Lambs under pressure

The trial involves 17 rams representing 10 breeds, which predominantly through artificial insemination, are mating 1,000 ewes.

The first cohort of lambs was born in 2019 and the third mating has just finished.

Ewes lamb un-shepherded on the hill, and at docking lamb tails are measured and male lambs are left untailed.

"The way the world is moving we may not be able to tail and everything changes when you leave the tails on," Peacock says. "You have issues with dags and flystrike."

At weaning weights are taken and the ambs are given a dag score (but not crutched). All lambs are then drenched and dipped.

A control group of lambs is selected and while these are run with the rest of the lamb mob, unlike the others, they are drenched at regular intervals.

Without drench, the hill country lambs were growing at 140g/day between December and May. Even when they are pushed hard, Peacock says they were still gaining 100g a day.

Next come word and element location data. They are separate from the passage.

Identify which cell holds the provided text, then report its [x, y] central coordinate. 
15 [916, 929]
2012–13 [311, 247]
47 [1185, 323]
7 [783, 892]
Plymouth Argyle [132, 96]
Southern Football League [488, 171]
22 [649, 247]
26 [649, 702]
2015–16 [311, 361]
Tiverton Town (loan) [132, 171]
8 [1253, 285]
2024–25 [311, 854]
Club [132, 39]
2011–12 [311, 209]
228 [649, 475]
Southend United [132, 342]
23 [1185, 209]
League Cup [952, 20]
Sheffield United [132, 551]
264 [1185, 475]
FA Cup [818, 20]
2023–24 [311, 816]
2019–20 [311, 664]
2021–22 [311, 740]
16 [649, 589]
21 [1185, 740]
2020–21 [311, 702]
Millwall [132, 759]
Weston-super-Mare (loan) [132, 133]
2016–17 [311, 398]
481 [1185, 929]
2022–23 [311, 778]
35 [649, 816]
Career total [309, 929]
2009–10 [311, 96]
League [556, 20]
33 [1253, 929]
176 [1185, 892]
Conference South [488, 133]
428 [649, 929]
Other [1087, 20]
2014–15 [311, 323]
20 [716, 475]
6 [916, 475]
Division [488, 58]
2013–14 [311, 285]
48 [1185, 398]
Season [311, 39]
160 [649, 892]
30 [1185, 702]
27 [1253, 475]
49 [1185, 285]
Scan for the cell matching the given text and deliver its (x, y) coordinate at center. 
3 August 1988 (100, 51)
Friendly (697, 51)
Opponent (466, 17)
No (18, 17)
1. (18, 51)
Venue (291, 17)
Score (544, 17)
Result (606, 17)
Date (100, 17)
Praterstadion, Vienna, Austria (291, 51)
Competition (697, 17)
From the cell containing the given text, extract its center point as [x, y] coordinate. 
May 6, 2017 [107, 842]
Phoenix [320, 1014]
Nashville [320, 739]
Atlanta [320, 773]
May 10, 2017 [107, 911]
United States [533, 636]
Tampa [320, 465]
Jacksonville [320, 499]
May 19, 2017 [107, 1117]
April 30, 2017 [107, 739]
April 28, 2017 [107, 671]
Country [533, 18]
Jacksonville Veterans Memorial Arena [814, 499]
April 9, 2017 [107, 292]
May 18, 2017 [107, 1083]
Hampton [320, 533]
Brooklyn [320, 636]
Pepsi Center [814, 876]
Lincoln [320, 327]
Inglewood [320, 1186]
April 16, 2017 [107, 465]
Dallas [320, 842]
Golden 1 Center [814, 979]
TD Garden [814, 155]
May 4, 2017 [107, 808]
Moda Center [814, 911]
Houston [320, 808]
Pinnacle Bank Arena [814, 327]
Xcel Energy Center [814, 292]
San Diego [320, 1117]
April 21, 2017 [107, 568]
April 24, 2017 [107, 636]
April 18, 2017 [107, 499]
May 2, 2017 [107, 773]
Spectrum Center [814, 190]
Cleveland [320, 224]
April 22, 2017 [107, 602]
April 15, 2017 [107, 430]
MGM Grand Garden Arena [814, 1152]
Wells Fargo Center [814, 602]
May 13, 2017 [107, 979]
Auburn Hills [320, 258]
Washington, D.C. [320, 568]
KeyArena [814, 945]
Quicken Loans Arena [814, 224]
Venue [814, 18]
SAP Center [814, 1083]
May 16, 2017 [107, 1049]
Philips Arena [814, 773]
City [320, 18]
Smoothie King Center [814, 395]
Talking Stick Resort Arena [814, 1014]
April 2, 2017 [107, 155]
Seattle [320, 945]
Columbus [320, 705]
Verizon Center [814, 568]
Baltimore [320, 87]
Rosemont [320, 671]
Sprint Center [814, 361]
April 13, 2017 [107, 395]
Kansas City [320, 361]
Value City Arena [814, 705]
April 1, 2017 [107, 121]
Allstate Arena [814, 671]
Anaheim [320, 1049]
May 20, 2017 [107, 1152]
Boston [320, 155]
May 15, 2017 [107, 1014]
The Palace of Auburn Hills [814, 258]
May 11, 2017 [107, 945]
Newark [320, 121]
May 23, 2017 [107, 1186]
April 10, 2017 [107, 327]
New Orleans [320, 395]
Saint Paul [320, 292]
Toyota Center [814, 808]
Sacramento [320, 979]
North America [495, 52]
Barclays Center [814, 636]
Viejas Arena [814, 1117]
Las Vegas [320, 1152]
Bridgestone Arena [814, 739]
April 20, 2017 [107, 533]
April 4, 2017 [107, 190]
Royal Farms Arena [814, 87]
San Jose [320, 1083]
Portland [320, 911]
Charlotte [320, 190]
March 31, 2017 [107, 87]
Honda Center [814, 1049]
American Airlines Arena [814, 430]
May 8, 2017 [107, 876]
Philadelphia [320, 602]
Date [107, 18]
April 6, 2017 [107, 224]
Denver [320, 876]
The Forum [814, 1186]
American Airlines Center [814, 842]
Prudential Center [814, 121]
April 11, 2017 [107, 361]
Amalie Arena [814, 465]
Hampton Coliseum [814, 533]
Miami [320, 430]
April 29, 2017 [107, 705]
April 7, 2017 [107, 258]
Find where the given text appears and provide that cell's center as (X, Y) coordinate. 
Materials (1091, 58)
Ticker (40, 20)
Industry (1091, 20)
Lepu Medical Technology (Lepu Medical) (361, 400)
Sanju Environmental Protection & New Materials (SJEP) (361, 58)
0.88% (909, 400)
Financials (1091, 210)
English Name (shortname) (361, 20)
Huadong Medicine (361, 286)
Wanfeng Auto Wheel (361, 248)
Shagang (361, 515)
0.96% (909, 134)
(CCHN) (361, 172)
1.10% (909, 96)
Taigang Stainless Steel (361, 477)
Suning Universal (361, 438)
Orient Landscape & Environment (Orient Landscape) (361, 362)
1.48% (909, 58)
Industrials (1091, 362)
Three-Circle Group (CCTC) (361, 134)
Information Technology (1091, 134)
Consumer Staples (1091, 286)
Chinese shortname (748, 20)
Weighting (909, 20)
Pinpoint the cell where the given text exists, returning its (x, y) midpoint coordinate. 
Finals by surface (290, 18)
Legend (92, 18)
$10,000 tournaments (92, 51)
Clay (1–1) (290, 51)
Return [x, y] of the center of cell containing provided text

A clover crop was used to lift condition and he says this worked well.

In the ewe lambs, Peacock found that growth rates dropped off after shearing.

“You’ve really got to be at the top of your game with low input sheep, you’ve got to get the management right when you’re cutting corners with drench.”

Dags

Peacock believes that dags will be one trait that will break the industry as it moves toward low input sheep.

However, these are very heritable and can be selected for. On SIL, there are only 34 breeders selecting for dags.

“It is the easiest, cheapest trait you can measure and commercial farmers need to start asking for it.”

Peacock says, in this trial the dags were “horrendous.”

“We were getting 4kg of dags off a single animal.”

He says at weaning there was no difference between the male and female lambs, but in March the difference was huge.

The average dag score for the females was 1.5 (one a scale of one to five with five being the worst) and 2.5 in the males.